Ce n’est pas tout : après que Yogita se soit fait tatouer son troisième tatouage, la moitié d’un vif d’or de l’univers d’Harry Potter sur sa main et l’autre moitié sur la main de sa meilleure amie, les suppositions se sont transformées en déclarations. Yogita était manifestement lesbienne, diraient les gens. « En fait, un oncle m’a demandé si j’étais une de ces “femmes gaies”, en essayant de ne pas m’offenser, mais en ayant l’air assez offensé. En 2015, je pensais que c’était un phénomène uniquement indien, mais non. Lorsque j’étais au Royaume-Uni pour mes études, l’homme le plus intelligent que j’ai connu était déconcerté par le fait que je n’étais pas lesbienne (tout d’abord, ce n’était pas de ses affaires). Son raisonnement? Je parlais ouvertement d’identités fluides, et apparemment, voir une photo de mon tatouage avec mon amie devait signifier que j’étais lesbienne. Inutile de dire que cette conversation s’est terminée par un voyage en bus silencieux très gênant, car quoi dire à un homme? “Euh... Non, désolée, je ne corresponds plus à ton fantasme?” C’était hilarant et décevant à la fois, surtout après quelques semaines de baisers! »

Si Yogita croit à une mode affirmée individualiste qui ne tient pas compte du genre, elle estime que globalement, certaines déclarations de mode récentes ont peut-être mal tourné.

La déclaration de mode qui a mal tourné

« Vraiment, quel était l’intérêt de la robe de viande de Lady Gaga? Je ne comprends toujours pas! », s’exclame Yogita. Lady Gaga a éventuellement expliqué dans l’émission The Ellen DeGeneres Show que la « robe de viande » qu’elle portait aux MTV Video Music Awards était un symbole de protestation contre le traitement des soldats homosexuels dans l’armée américaine. Elle ne souhaitait surtout pas manquer de respect aux végétaliens et aux végétariens. « Eh bien », soupire Yogita, « Lady Gaga n’a fait qu’empirer les choses en justifiant sa tenue comme étant une affirmation de  “ses convictions” et en expliquant pourquoi la “robe de viande” était contre les politiques sexospécifiques de l’armée américaine. La robe n’était pas cool du tout! Honnêtement, Miley Cyrus a probablement soulevé un meilleur point dans son clip “Wrecking Ball”! »   

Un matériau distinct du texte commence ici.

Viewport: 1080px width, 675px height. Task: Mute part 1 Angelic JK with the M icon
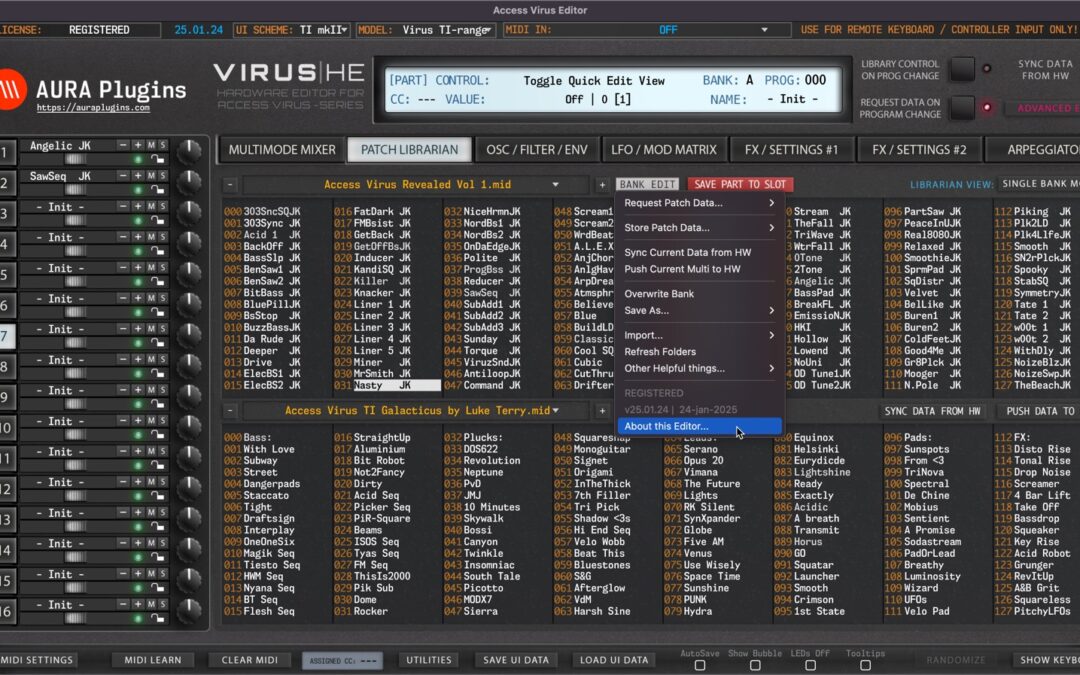150,145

En ce qui concerne les déclarations de chanteurs, le musicien Achintya Vathul, basé à Chennai et portant un « man bun » (ou chignon pour homme), aussi libre d’esprit que soit son choix de carrière, a une chevelure tout aussi bohème.   

Rendez-vous chez le boucher

La chevelure soigneusement peignée d’Achintya a été la cible de plaisanteries dans sa famille pendant la majeure partie de la pandémie. Du moins, sous la forme de préjugés religieux automatiques et nonchalants, les commentaires déguisés en humour. « Cela dit, jamais je n’ai pas pensé que je me laisserais pousser les cheveux », confirme Achintya. « J’étais farouchement opposé à l’idée d’avoir des cheveux longs, par manque de curiosité et d’imagination. Mais quand j’ai décidé de me lancer dans l’aventure, j’étais vraiment excité de faire quelque chose de nouveau pour moi pour la première fois et ça m’a vraiment surpris. Maintenant, j’adore mes longs cheveux. »

Qui plus est, les longs cheveux d’Achintya ont vraiment plus à sa mère, à son grand désarroi. « D’autant plus que je m’attends toujours à ce que mes parents perdent la tête lorsque je fais des choix de vie et de mode qui ne sont pas normatifs. Mais, contrairement à mes attentes, ma mère aime beaucoup ma crinière : elle prétend avoir une fille dont elle peut tresser les cheveux! »

Cependant, ce n’est pas tout le monde dans les cercles d’Achintya qui partage le sentiment de sa mère. « Beaucoup de gens voulaient m’envoyer dans une boucherie, car je ressemblais à mes compatriotes musulmans. Cette attitude ne fait qu’accentuer les préjugés religieux et visuels qui existent dans la vie quotidienne, les gens montrant leur désapprobation sous forme d’affirmations désinvoltes dans des réunions de famille. »

Mode de bien-être

Accepté et critiqué, Achintya avoue avoir été en bonne compagnie dans le « département des coiffeurs débutants », la pandémie étant le « catalyseur ultime de l’expérience de la mode ». « Le plus grand avantage d’avoir une longue tignasse est peut-être qu’elle me fait du bien, tout comme à tous ceux qui en ont une. Et c’est tout! » Eh bien, c’est assez à la mode, Achintya!